Monday November 20, 2017 Written by Published in Environment
This weekly column is contributed by Te Ipukarea Society. It deals with conservation and environmental issues of interest to the Cook Islands.
The most recent edition of the Te Ipukarea Society newsletter has proven to be especially rewarding for the Cook Islands Voyaging Society and Te Ipukarea Society.
The newsletter has a wide distribution both locally and overseas. The October edition included a short story on the fire that caused severe damage to the Cook Islands traditional voyaging canoe Marumaru Atua.

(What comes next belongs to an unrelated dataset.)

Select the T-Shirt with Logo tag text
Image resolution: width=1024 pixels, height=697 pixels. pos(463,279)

It also included a story on the recent passing of Te Ipukarea Society patron, Dame Margaret Karika Ariki. When British conservationists David and Sarah Gordon read the stories, they were moved to make a very generous donation of $20,000 to the Voyaging Society towards repairs. In addition, they made a $10,000 donation to Te Ipukarea Society, in memory of Dame Margaret’s long term association with Te Ipukarea Society
The Gordons have shown lifelong commitment to bird conservation and provided ongoing support and assistance to Birdlife Pacific Partners. Together they established the Birdlife International Community Conservation Fund, which has contributed directly to recovery operations for threatened bird species. They have been visiting the Cook Islands for many years, and have previously made donations to support the work of the Takitumu Conservation Area.

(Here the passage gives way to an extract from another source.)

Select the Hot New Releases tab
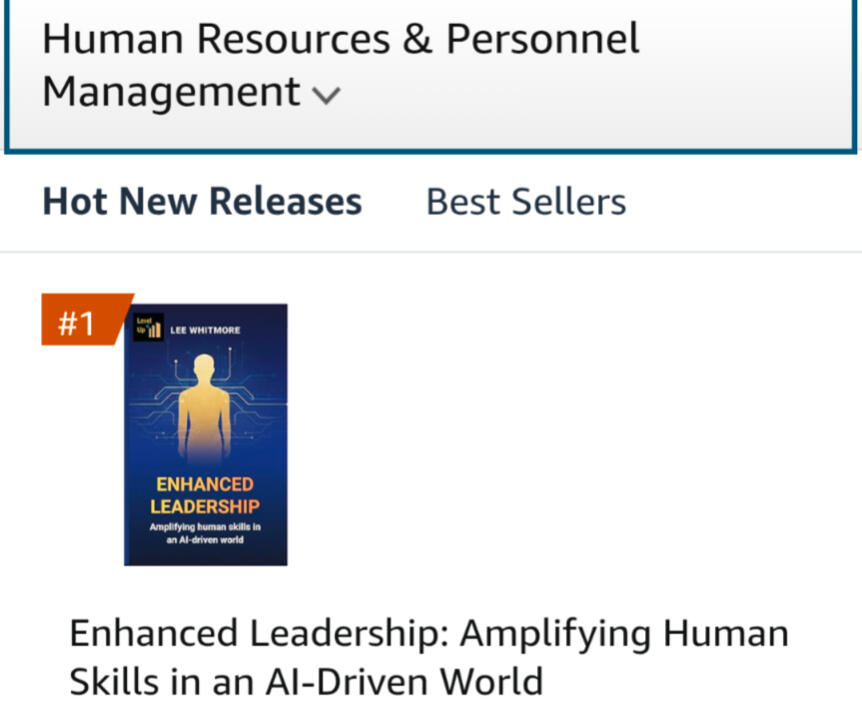Viewport: 862px width, 718px height. (201, 201)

Their last visit was in October last year, for the Birdlife Pacific Partnership Meeting hosted by Te Ipukarea Society. At that meeting they also made generous donations to the Palau Conservation Society, the Ornithological Society of French Polynesia, and Te Ipukarea Society to support the bird conservation work of those organisations.
In a letter to Te Ipukarea Society, the Gordon’s said that the Cook Islands Voyaging Society is a wonderful concept, conserving the traditions of the Cook Islands people and, most importantly, passing on to the next generation both the skills and the gift of their inheritance.
They added that this is so important in a world where traditional values are being lost to the detriment of mankind. It is also a bonus for the natural environment in that these traditions bring people closer to nature so that they feel an affinity and a need to conserve. They have met the Voyaging Society’s president, Ian Karika (who is also Te Ipukarea Society president), a number of times, and know him to be an outstanding man whose values are the real values of the natural world. Hearing of the devastating fire, they felt that it was of the greatest importance that the vaka be repaired, and they hope that their gift will also encourage others to contribute in whatever way they are able
As for Te Ipukarea Society, they said the organisation is an excellent example of what a small organisation can do to make a difference, if led by capable and enthusiastic people. It is a model of how a BirdLife partner can and should develop in a small country. They were very glad to have met Liam, Alanna and Kelvin when they attended the Pacific conference in Rarotonga last year. They said it was particularly heartening to see two young people developing their conservation skills under Kelvin’s leadership. They have the capacity to really make a difference in their lifetime.
The gift to TIS remembers Dame Margaret and adds thanks to all the other great people who worked on bird conservation in the Cook Islands. This includes the great contribution to the recovery of the previously endangered Rarotonga Fly Catcher, the kakerori, by Ed Saul, whom they also know, as well as Linda Nia, Gerald McCormack and others associated with the Takitumu Conservation Area.
Te Ipukarea Society and the Cook Islands Voyaging Society would like to express their sincere gratitude to the Gordon’s for their very generous donations, and look forward to seeing them back in the Cook Islands in the near future.